Zahit Sağlık RODER İkinci Başkanı: Biz RODER olarak defalarca her hafta görüşlerimizi Bakanlığımıza iletiyoruz, haftada bir, iki haftada bir toplantılar yapıyoruz ve nasıl olması gerektiği ile ilgili bunları arz ediyoruz ancak burada hala bir gümrüğün serbest ticarete önünü açmak yerine daha çok kendi içine kapanık, daha çok insanları herkesi potansiyel kaçakçı gözüyle bakmasıdır. Oysa Türkiye büyük bir devlettir, büyük bir devlete yakışan planlaması ve takip etmesi gerekir, kısıtlamalarla hiçbir yere varamazsınız burada yapması gereken gümrüğümüzün tamamen planlaması ve denetlemesi bürokrasiyi arttırması değildir yaşanan bir kaostur.  Siz kabul edebilir misiniz bir sınır kapısında 3 günde tırların geçmesini bu bürokrasiden dolayı.
"Türkiye’de neredeyse her malın başına bir gümrükçü konulacak”
Türkiye’nin ihracatının 100 milyar dolar dan 300, 500 milyar dolar hedef var iken ihracat işlerinin iki günde yapılmasını kabul eder misiniz? İthalatta 10 dakikalık işlemin kaçakçı gözüyle bakılıp 3 günde yapılmasını kabul edebilir misiniz? Böyle bir ülke kalkınamaz, bunlar için mutlaka düzenleme yapılması gereklidir. Son yıllarda bölgesinde gerçekten dış ticaretin yerini almış hızla büyüyen bir ülke gümrüklerimizdeki bürokrasinin kalkmamasının çeşitli sebepleri vardır bunların başında hala zihniyetlerin değişmemesi, yıllar evvel olan zihniyetler hala devam etmesidir. Bu gün Avrupa bir emsaldir, AB içerisinde bir mal bir fatura ile bir yerden bir yere dolaşıyor, Türkiye’de bir mal bir çok evrakla dolaşıyor neredeyse her malın başına bir gümrükçü konmaya çalışılıyor. Daha fazla detay vermem doğru olmaz ama sonuçta bürokrasinin alt sebepleri vardır bunu gümrük çok iyi biliyor.
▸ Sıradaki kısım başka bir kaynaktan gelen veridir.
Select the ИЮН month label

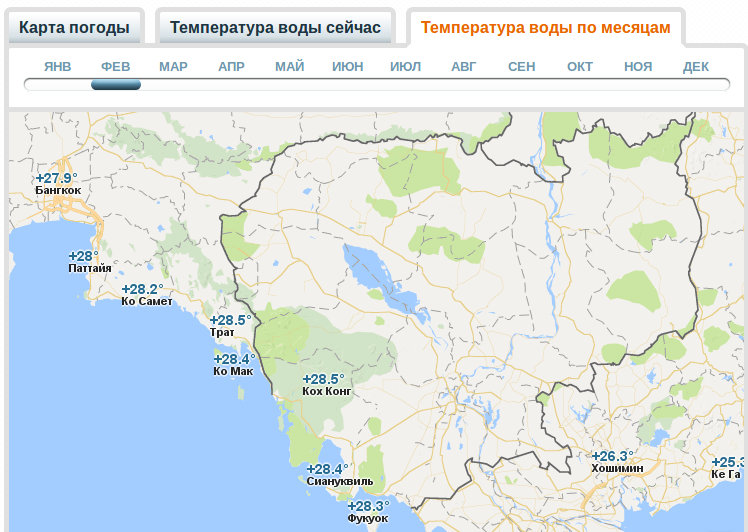click(348, 67)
“Bürokrasi azalırsa dış ticaretimiz artar.”
Bizim ülkemiz Avrupa’ya göre 39. Sırasından çıkacaksan yapması gereken ödevleri iyi yapmalı, bürokrasiyi azaltmalı bürokrasiyi azalttığı zaman temel olarak dış ticaretimizdeki artışımız gözle görülür bir şekilde aratacaktır, ihracatımız gözle görünür bir şekilde artacaktır. Bu gün Türkiye’de üretim yapan, Türkiye’de ihracat yapan insanları kaçakçı olarak görürsek ve bürokrasiyi önüne koyarsak, onların daha hızlı daha verimli olmalarına yardımcı olmazsak hiçbir yere ulaşamayız.
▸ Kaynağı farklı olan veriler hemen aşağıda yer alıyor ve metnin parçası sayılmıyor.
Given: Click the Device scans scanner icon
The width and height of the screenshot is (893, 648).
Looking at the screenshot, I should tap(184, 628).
Murat Özkabaş Gümrüklü Antrepocular Derneği Kurucu Başkanı: Gümrüklü Antrepocular Derneği olarak yaklaşık 2,5 yıldır faaliyetteyiz, 1990 yılından beri faaliyet veren Gümrüklü genel antrepolar ancak 2,5 3 sene önce bir dernek çatısı altında toplanarak hayata geçtiler ve netice olarak 2,5 yıldır hizmet veriyoruz. Geçen yıl yaşadığımız bazı sıkıntılar Antrepocuları çok ciddi olarak yakından etkilemiştir, bunların en büyük nedeni 1990 yılından beri süre gelen 4458 Gümrük Kanunuyla yürürlüğe giren 83/4. Maddesi yönetmeliğimizde neticede Gümrüklü Antrepolarda geçici depolama hakkı vermekteydi, bunun ortadan kalkmasıyla birlikte Türkiye çapında 518 tane Gümrüklü Antrepo işletmesi çok zor duruma girmiştir. Bunun neticesinde işlemler TASİŞ ve TCDD gibi çağımızın gerisinde kalmış bazı işletmelere verildi, netice itibarıyla da bu işletmelere verilmesi sebebiylede Antrepoların %70 oranında iş kaybına sebep olmuş oldu ve şu anda buralarda çok büyük sıkıntılar yaşanmaktadır. Çünkü bu bahsettiğimiz tır gümrükleri kesinlikle şu andaki dış ticarete hizmet verebilecek kapsamda ve sistemde değiller, Avrupa müktesebatını uyguluyoruz şu anda devlet tarafından fakat Avrupa Müktesebatı bu şekilde işlemiyor eğer biz sistemi 518 tane Gümrüklü Antrepoyu alacak şekilde tekrardan yapılandırma yoluna gidilirse bu tek bir noktaya olan yoğunluk tamamen dağılacak ve çeşitli İstanbul içindeki trafik sorununu ortadan kaldırabilir, köhneleşmiş bazı Tır Gümrüklerimizin tamamen rahatlamasına sebep olur.  Bu zaten bu şekilde işliyordu bu yönetmelik maddesinin ortadan kaldırılması bu sistemi şu anda tamamen felç etmiş durumda gümrüklere bu gün gittiğinizde baktığınızda yaklaşık 5,10 kilometrelik ciddi kuyruklar ve orada yaşanılan sıkıntıları kendi gözünüzle görme fırsatınız olabilir. Bunun ortadan kaldırılmasını kaldıracak tek şey oradaki eski sistemin geri getirilmesi tek noktaya olan yoğunluğun dağıtılması.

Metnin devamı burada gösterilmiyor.